Вопросов, впрочем, не задавали. Орловский слушал, не пропуская ни звука. Глаза горели темным огнем, костяшки на сжатых кулаках побелели. Пан Пупек остался невозмутим, как манекен в модной лавке. Взгляд в мировое пространство, подбородок вздернут, словно пану-грубияну приспичило харкнуть в лепной потолок. Безликий скучал. Студент университета забрел к школярам, постигающим азы наук. Дважды два – четыре…

Похоже, про закулисный «Клаб» он знал больше Волмонтовича.

– Подготовка займет лет пятнадцать-двадцать, – подвел князь итог. – Эти годы не должны пройти даром.

В ответ прозвучал тяжкий вздох.

– Пятнадцать? Двадцать? – Орловский провел широкой ладонью по лицу. – Не доживу, не увижу. Холера, жаль! Вы правы, князь. Время не терпит отлагательств. В письме говорится о посылке наших агентов в Киев, Вильно и Минск…

– И в Петербург, – уточнил пан Пупек.

Следовало лучше думать, соглашаясь на роль гонца, понял Волмонтович. Вражья Молодица, незримо стоявшая у стола, с одобрением кивнула, улыбнулась жарким ртом. Или ты, хлопец, думал, что меня минуешь? Ой, зря думал! От меня сам Калиостро не убежал со всеми его чудесами египетскими. А ты, надпоручник, считай, второй срок по земле ходишь.

Не жирно ли будет?

Накатил страх – такой, что смерти пуще. Собрал князь силы в единый узел, выдохнул:

 
– Захрестили мы смерть, захрестили старую,
До завтра, до пислязавтра, до свитлого свята…
 

Беззвучно двигались губы, роняя слова древнего заклинания, прозрачные до немоты. Услыхал он их в детстве от бабки-ворожеи. Память у мальчонки, что грифель у Орловского, – ошибок не ведает. Не знал лишь маленький Казимир, что пригодится ему бабкино наследство – ой, пригодится!

 
– Смерть, выйди геть,
Выйди з нашего села…
 

Отпустило, хвала Пресвятой Деве. Собеседники ничего не заметили – задумались. За рубежом коалицию сколачивают, смерть Империи куют. А им чем заняться?

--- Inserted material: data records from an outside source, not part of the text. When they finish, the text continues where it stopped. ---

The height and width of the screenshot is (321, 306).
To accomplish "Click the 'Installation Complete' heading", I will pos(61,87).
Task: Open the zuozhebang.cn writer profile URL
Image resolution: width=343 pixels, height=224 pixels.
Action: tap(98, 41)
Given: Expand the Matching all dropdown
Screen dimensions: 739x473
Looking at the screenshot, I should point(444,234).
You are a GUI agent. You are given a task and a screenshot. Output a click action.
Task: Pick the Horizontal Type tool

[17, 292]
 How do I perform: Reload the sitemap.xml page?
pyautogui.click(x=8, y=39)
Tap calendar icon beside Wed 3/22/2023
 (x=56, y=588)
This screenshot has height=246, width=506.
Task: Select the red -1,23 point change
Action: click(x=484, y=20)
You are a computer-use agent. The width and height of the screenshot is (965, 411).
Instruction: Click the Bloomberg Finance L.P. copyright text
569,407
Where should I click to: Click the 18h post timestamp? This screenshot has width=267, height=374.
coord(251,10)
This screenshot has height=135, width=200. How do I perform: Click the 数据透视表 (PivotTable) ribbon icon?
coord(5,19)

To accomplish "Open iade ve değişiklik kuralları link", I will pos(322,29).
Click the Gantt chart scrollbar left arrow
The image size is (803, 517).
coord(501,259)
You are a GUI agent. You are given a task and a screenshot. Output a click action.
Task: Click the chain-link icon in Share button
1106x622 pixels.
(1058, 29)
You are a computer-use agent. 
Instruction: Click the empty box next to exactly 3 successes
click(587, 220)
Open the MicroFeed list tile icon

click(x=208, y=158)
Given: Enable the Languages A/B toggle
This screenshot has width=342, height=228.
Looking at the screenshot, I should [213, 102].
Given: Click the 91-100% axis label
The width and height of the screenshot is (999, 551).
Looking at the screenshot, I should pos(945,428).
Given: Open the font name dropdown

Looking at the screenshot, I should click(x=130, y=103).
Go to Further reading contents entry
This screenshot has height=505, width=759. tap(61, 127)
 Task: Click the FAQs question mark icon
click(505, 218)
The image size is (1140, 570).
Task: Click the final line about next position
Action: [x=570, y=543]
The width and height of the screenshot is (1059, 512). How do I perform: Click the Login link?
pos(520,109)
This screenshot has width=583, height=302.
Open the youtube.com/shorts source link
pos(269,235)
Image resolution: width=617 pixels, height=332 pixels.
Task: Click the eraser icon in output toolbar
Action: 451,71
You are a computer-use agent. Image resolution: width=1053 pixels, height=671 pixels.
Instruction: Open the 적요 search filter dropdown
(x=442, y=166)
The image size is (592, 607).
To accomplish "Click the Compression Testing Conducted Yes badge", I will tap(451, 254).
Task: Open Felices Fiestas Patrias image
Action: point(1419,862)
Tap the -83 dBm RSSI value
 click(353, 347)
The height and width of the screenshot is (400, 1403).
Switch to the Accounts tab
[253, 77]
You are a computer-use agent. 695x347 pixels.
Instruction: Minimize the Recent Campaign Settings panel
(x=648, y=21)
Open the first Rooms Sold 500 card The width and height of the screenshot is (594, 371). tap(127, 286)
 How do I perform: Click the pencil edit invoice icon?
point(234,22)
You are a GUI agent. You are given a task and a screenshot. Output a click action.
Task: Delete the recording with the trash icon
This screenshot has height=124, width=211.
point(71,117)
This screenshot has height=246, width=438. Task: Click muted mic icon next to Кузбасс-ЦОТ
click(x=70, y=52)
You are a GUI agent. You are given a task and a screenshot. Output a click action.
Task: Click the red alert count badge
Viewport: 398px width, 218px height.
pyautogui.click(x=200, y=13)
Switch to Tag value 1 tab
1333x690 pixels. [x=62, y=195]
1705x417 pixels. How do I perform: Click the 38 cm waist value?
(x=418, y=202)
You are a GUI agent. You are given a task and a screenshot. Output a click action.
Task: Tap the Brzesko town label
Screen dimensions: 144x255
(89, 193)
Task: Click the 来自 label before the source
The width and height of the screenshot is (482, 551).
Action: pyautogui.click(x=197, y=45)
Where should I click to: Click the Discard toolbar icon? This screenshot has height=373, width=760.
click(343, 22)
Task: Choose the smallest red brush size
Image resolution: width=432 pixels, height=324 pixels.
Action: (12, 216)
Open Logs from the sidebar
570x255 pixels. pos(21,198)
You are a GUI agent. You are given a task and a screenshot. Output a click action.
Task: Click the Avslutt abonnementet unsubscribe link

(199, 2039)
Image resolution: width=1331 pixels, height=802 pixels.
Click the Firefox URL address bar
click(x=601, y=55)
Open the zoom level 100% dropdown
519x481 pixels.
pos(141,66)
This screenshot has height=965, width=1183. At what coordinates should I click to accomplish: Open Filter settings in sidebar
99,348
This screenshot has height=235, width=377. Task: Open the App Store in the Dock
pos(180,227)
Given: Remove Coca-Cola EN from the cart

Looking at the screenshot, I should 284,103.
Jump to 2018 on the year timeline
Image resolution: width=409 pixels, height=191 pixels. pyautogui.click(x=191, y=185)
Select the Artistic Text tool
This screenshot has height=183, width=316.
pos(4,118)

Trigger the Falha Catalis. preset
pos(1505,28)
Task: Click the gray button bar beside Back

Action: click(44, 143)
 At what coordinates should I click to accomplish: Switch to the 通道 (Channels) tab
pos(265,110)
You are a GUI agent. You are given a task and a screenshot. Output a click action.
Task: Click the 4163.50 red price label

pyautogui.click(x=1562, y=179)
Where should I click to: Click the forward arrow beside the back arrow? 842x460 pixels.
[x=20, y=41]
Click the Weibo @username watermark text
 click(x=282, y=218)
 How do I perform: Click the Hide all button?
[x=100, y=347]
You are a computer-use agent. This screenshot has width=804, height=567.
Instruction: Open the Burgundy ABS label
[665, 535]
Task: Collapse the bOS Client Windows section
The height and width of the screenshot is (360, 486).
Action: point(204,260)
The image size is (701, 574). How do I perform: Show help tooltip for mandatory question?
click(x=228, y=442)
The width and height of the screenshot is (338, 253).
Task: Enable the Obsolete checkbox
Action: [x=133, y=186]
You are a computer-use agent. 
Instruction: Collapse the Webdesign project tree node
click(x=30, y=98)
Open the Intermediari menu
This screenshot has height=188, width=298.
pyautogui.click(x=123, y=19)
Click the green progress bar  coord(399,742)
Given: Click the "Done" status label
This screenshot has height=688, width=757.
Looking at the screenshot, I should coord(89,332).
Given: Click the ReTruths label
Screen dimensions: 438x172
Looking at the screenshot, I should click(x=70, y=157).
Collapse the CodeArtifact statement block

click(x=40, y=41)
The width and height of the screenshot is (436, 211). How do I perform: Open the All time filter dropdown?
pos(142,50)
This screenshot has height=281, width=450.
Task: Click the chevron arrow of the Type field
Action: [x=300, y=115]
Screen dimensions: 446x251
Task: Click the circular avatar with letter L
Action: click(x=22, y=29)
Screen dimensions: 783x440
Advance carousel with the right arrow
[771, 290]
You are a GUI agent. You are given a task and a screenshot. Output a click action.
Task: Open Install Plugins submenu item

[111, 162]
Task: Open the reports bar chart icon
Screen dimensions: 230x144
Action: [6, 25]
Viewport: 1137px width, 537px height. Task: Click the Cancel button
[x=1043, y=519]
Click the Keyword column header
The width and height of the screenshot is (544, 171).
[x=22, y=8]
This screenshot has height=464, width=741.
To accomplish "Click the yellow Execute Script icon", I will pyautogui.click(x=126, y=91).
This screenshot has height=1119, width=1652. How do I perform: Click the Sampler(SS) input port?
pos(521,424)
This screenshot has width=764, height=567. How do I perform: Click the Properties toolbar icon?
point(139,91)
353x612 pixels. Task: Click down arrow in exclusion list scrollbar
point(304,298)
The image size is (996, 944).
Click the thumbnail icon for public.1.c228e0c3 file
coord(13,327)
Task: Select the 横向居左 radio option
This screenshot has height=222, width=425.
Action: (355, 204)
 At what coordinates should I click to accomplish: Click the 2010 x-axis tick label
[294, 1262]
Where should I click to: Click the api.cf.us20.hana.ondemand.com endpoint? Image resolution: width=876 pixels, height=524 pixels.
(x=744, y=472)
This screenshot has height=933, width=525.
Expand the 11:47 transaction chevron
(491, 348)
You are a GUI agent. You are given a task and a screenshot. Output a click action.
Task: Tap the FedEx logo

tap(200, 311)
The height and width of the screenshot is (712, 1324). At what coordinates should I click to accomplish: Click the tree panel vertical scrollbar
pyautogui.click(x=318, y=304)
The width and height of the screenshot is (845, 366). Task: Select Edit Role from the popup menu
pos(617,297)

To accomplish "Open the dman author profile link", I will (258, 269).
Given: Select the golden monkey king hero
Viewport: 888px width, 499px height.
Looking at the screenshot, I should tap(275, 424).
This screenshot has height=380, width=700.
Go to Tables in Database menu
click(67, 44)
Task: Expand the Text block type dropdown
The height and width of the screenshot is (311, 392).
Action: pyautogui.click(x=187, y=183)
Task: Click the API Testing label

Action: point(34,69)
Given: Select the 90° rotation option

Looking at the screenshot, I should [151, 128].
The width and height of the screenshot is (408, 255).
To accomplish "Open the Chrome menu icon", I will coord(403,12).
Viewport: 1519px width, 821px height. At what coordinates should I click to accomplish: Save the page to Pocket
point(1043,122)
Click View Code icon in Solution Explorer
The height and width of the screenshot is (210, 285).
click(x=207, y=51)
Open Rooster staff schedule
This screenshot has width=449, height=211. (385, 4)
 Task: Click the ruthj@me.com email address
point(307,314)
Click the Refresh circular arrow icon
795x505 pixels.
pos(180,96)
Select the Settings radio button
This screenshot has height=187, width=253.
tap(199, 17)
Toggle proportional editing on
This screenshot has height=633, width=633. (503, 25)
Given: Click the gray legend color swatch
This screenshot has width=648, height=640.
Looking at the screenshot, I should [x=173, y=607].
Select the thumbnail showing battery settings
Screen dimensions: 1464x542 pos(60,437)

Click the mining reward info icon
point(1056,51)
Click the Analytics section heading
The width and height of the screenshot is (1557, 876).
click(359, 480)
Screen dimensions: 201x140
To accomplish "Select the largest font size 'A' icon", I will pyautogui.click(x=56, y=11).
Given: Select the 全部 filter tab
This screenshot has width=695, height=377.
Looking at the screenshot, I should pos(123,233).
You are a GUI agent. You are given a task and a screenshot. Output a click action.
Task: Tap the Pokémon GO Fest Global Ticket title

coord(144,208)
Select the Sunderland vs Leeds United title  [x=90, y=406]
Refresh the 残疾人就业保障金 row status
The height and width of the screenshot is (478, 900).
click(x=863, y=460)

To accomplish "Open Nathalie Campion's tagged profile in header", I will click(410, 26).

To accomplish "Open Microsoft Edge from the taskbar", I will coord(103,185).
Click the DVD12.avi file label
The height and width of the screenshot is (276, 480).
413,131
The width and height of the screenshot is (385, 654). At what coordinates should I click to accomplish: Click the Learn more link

– Послал я двух верных парней в Малороссию, – заговорил Орловский. – По селам проехаться. Наречие хохляцкое им ведомо, за поляков не примут. Послушают, о чем хлопы толкуют, да и прикинут: можно ли тех хлопов на рокош против царя поднять? «За нашу и вашу свободу!» – такие слова дорогого стоят. Отняли москали у хохлов вольности казачьи, на панщину погнали. Есть у меня один сорви-голова на примете – Устим Кармалюк из-под Каменца. Заризяка, из Сибири сбежал, кандалы порвал. Таких бы Кармалюков с дюжину!..

– Этого мало! Мало!

Умолк вояка-художник. Пан Пупек же сверкнул ледяным глазом. Куда только скука девалась?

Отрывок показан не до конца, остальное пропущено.